Figure 19.5 - With JavaScript Disabled

When we disable the dynamic interactions (JS), the content structure (HTML) and the presentational styles (CSS) remain in effect. If a website is useful with both JS and CSS disabled, we say it adheres to the progressive enhancement principle, making its content accessible to the largest audience possible.

Because our spreadsheet is a web application with no server-side code, we must rely on JS to provide the required logic. However, it does work correctly when CSS is not fully supported, such as with screen readers and text-mode browsers.

Figure 19.6 - With CSS Disabled

Figure 19.6 - With CSS Disabled

As shown in Figure 19.6, if we enable JS in the browser and disable CSS instead, the effects are:

  • All background and foreground colors are gone.
  • The input box and the cell value are both displayed, instead of just one at a time.
  • Otherwise, the application still works the same as the full version.

Code Walkthrough

Figure 19.7 shows the links between HTML and JS components. In order to make sense of the diagram, let’s go through the four source code files, in the same sequence as the browser loads them.
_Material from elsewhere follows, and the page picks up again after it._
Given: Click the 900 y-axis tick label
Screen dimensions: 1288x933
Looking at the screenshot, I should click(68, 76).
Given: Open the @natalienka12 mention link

Figure 19.7 - Architecture Diagram

Figure 19.7 - Architecture Diagram

  • index.html: 19 lines
  • main.js: 38 lines (excluding comments and blank lines)
  • worker.js: 30 lines (excluding comments and blank lines)
  • styles.css: 12 lines

HTML

The first line in index.html declares that it’s written in HTML5 with the UTF-8 encoding:

<!DOCTYPE html><html><head><meta charset="UTF-8">

Without the charset declaration, the browser may display the reset button’s Unicode symbol as ↻, an example of mojibake: garbled text caused by decoding issues.
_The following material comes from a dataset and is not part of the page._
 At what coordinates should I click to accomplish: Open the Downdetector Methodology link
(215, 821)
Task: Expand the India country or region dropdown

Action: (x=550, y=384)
The next three lines are JS declarations, placed within the head section as usual:

  <script src="lib/angular.js"></script>
  <script src="main.js"></script>
  <script>
      try { angular.module('500lines') }
      catch(e){ location="es5/index.html" }
  </script>

The <script src="…"> tags load JS resources from the same path as the HTML page. For example, if the current URL is http://abc.com/x/index.html, then lib/angular.js refers to http://abc.com/x/lib/angular.js.

The try{ angular.module('500lines') } line tests if main.js is loaded correctly; if not, it tells the browser to navigate to es5/index.html instead. This redirect-based graceful degradation technique ensures that for pre-2015 browsers with no ES6 support, we can use the translated-to-ES5 versions of JS programs as a fallback.

The next two lines load the CSS resource, close the head section, and begin the body section containing the user-visible part:

  <link href="styles.css" rel="stylesheet">
</head><body ng-app="500lines" ng-controller="Spreadsheet" ng-cloak>

The ng-app and ng-controller attributes above tell AngularJS to call the 500lines module’s Spreadsheet function, which would return a model: an object that provides bindings on the document view. (The ng-cloak attribute hides the document from display until the bindings are in place.)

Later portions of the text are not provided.